Nothing is free, and that certainly goes for investigations of a football coach by a public entity.
Ohio Attorney General Mike DeWine granted firm Debevoise and Plimpton a budget of up to $500,000 to investigate how football coach Urban Meyer and others in the Ohio State department of athletics handled domestic abuse allegations against former assistant Zach Smith.
The budget for the investigation, which is being led by Debevoise and Plimpton’s Mary Jo White, includes all fees and expenses.
The firm may charge a maximum hourly rate of $1,620.
>>RELATED: What is Meyer allowed to do while on leave?
As a legal matter, the budget must be approved by the Ohio Controlling Board, and Ohio State will pay whatever legal bills are accrued.
The request is on the agenda for the board’s August 20 meeting.
An independent working group was appointed earlier this month after Meyer was placed on paid administrative leave following accusations he knew Smith had been accused of abusing his then-wife, Courtney Smith.
The counsel was to begin work August 6, and Ohio State said it hoped the investigation would be completed within 14 days.
The attorney general is the lawyer for all state entities, including Ohio State, and appoints outside counsel. DeWine’s spokesman said OSU requested that the AG hire New York-based Debevoise & Plimpton for the investigation.
>>RELATED: Investigators meet with Courtney Smith
The firm named White, Helen Cantwell and David Sarratt as the attorneys assigned to the job.
White is the former chair of the U.S. Securities and Exchange Commission and former U.S. Attorney for the Southern District of New York and has experience prosecuting and defending white collar crime cases. She earned her law degree from Columbia University.
Cantwell’s practice focuses on white collar criminal defense, regulatory enforcement actions and internal investigations and has represented national banks, an automaker, corporate executives and others. She is a former assistant U.S. attorney and a Harvard Law School graduate.

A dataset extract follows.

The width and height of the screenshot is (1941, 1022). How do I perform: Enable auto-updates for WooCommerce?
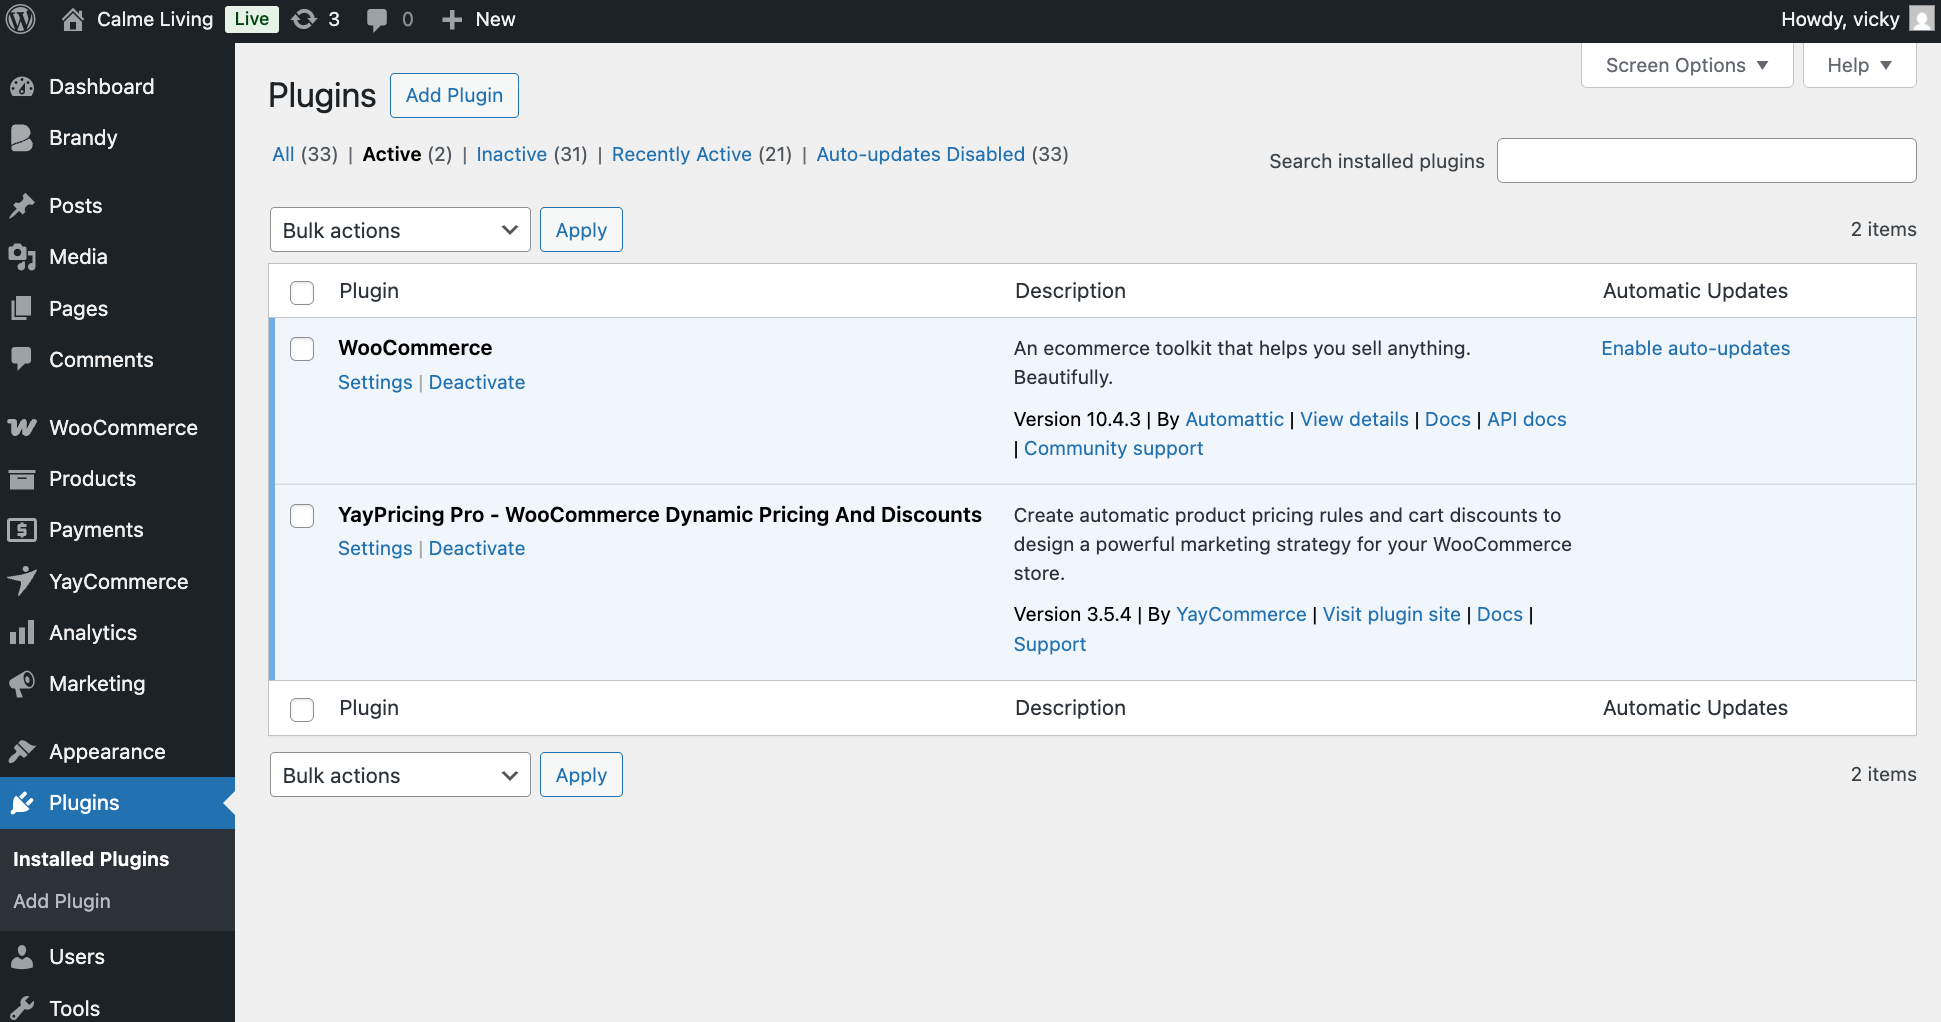point(1695,348)
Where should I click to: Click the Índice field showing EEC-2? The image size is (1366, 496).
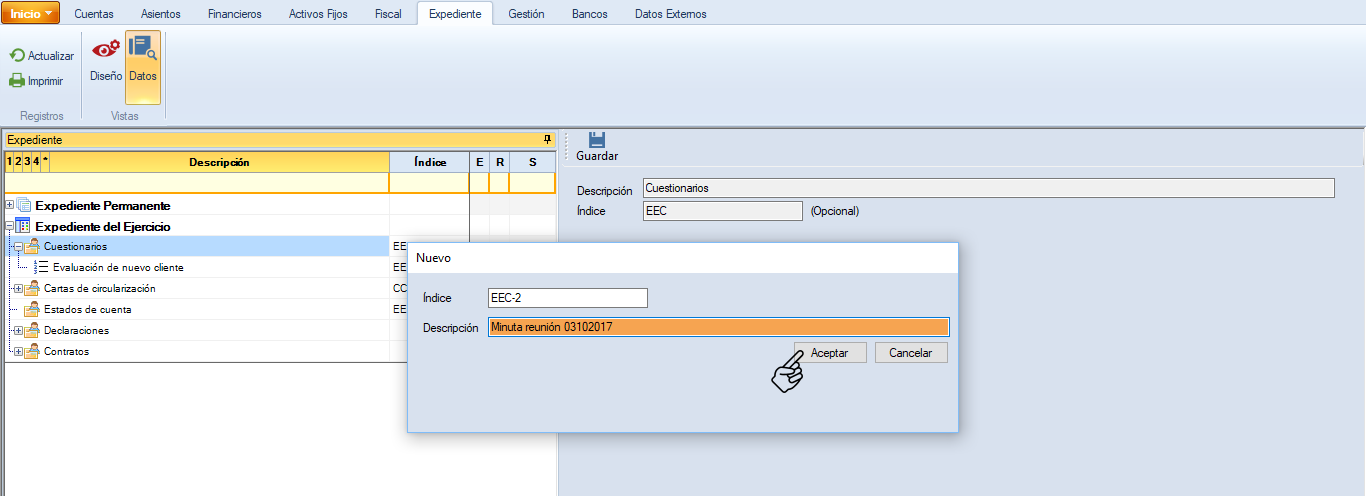[x=567, y=298]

Sarratt is a former assistant U.S. attorney with experience prosecuting international terrorism, cyber crime, health care fraud and other crimes. His practice focuses on white collar criminal defense and internal investigations. He earned his law degree from University of Virginia.
The firm said it specializes in representing boards, organizations and schools on sensitive sexual harassment and abuse investigations. Among its work: an independent investigation of the editor-in-chief of the Paris Review; Syracuse University in responding to allegations of sexual abuse against a former associate basketball coach; the National Football League investigation into workplace misconduct involving a team owner; the Albany Dioceses Sexual Misconduct Review Board for an independent internal investigation of misconduct allegations against a bishop; and more.